In order to avoid such potential liability, the host employer should consider the following actions:

  • conduct a job hazard analysis of its facility, in this case the roof, to determine whether these are fall hazards, such as unguarded skylights, roof exhaust vents, other roof equipment which could pose a fall hazard;
  • once the job hazard analysis has been completed, consider what type of fall protection is required and feasible for employees and outside contractors who may be accessing the roof or equipment located on the roof;
  • after the feasible means of fall protection are identified, develop a written procedure that incorporates these measures and also sets out the process for “authorized” employees to access the roof and under what circumstances such access is permissible and what type of fall protection will be required;
  • conduct documented training for the “authorized” employees who access the roof, monitor their  compliance and discipline the employees who are non-compliant;
  • when the employer is utilizing and outside contractor to perform work on the roof or equipment on the roof, conduct and document a meeting with the outside contractor and provide the outside contractor with information on the presence and location of any fall hazards on the roof or equipment; and
  • confirm and document that the outside contractor has been informed of these hazards and that the outside contractor has the means and methods to provide the necessary fall protection for its employees and that it will supervise, monitor and enforce compliance with its fall protection program.

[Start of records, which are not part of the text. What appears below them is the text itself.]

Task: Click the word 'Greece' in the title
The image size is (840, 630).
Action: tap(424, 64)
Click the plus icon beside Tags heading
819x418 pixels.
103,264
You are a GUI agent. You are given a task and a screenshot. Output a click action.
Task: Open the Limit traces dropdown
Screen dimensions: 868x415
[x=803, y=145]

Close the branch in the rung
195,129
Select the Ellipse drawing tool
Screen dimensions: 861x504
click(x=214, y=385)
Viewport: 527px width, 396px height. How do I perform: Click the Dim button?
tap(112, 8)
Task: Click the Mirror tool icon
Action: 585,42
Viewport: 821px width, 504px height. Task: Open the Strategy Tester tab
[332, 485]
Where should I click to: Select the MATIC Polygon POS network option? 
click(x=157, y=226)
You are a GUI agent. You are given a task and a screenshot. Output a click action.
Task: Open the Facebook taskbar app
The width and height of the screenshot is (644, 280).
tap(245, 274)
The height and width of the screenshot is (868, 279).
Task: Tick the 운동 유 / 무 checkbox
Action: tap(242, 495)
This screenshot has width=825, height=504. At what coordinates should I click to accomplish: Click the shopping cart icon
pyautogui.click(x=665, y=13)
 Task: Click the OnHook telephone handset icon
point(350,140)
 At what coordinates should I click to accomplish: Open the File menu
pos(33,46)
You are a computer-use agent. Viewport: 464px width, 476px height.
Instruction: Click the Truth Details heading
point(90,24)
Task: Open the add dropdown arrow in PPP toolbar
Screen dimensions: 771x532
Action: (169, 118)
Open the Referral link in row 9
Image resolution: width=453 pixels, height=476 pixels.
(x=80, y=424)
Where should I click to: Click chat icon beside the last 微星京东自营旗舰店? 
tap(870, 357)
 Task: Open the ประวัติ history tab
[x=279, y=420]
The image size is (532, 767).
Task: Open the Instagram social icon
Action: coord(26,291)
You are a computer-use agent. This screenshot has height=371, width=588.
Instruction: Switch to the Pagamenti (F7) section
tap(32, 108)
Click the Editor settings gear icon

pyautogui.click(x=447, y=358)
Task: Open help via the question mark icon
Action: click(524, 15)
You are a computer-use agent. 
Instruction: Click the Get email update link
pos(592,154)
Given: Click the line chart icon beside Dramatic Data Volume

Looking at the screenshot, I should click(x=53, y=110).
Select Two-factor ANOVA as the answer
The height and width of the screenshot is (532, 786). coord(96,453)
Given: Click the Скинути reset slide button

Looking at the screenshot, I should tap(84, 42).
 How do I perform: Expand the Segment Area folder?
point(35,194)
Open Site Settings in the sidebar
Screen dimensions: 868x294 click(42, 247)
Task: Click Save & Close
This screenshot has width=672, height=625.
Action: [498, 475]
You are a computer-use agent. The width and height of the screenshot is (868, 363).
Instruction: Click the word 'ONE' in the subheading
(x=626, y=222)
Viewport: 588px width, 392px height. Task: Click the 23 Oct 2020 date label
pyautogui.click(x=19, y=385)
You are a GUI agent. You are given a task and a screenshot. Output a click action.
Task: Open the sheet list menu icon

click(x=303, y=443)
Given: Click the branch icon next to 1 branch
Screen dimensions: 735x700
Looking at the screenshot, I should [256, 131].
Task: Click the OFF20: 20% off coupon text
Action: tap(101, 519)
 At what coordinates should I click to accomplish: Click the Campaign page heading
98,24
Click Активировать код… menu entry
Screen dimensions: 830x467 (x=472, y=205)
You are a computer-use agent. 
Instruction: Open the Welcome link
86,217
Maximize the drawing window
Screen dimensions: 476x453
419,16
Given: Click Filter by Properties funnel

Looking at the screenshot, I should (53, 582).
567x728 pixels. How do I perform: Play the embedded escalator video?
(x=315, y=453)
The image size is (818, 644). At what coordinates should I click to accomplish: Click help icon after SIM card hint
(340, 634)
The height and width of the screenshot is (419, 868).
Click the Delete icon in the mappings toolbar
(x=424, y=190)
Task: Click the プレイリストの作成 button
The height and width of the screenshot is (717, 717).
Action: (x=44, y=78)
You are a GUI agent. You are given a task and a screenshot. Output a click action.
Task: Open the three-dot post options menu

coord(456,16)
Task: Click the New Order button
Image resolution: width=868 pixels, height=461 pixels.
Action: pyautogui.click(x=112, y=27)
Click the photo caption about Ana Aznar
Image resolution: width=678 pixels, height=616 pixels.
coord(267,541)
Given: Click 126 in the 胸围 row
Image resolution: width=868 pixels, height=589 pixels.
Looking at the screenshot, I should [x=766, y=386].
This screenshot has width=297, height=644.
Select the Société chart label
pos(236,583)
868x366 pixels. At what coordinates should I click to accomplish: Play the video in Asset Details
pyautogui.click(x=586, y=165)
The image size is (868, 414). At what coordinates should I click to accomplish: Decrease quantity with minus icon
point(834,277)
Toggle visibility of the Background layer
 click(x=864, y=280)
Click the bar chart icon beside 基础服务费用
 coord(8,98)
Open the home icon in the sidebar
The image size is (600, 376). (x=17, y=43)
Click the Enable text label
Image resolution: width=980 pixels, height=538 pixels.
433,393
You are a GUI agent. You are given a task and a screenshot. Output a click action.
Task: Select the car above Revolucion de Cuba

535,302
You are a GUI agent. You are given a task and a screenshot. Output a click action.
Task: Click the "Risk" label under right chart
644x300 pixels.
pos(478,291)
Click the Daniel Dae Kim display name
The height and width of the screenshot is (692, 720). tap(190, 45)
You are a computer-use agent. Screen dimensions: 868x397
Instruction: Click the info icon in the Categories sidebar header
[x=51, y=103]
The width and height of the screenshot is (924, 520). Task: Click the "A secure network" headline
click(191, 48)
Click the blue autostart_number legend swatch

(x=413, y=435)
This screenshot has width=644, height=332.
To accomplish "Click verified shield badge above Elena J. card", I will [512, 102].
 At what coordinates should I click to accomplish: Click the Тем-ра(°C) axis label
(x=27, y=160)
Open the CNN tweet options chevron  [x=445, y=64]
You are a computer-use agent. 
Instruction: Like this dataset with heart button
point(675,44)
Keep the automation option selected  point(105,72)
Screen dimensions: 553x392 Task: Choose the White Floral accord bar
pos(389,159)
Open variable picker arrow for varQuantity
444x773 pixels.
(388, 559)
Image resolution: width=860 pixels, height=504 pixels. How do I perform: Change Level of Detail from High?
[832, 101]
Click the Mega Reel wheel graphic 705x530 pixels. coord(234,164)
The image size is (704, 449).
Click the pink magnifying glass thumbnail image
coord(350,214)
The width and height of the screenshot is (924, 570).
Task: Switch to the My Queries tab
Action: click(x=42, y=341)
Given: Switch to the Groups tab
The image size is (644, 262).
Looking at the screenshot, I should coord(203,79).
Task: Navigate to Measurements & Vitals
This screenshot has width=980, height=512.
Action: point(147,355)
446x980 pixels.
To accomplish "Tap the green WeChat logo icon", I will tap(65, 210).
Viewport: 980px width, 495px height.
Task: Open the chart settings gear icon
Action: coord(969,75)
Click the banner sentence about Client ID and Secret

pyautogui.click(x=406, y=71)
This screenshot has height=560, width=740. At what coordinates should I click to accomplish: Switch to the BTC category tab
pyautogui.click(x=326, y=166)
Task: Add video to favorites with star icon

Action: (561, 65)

If the host or controlling employer undertakes these actions, it will minimize its potential liability for fall hazards on the roof for its own employees and those of the outside contractor.

 


[1] Mr. Lies wishes to thank Timothy R. Gerlach for his valuable assistance in the preparation of this article.  Mr. Gerlach is a second year law student at the University of Cincinnati College of Law and is presently interning for the Honorable Judge Steven E. Martin at the Hamilton County Court of Common Pleas, located in Cincinnati, Ohio.  He intends to pursue a career in civil litigation after graduation.

[2] The outside contractor, M.C. Dean, was also cited by OSHA for failure to guard the skylight through which its employee fell.  The citation was affirmed by the Administrative Law Judge.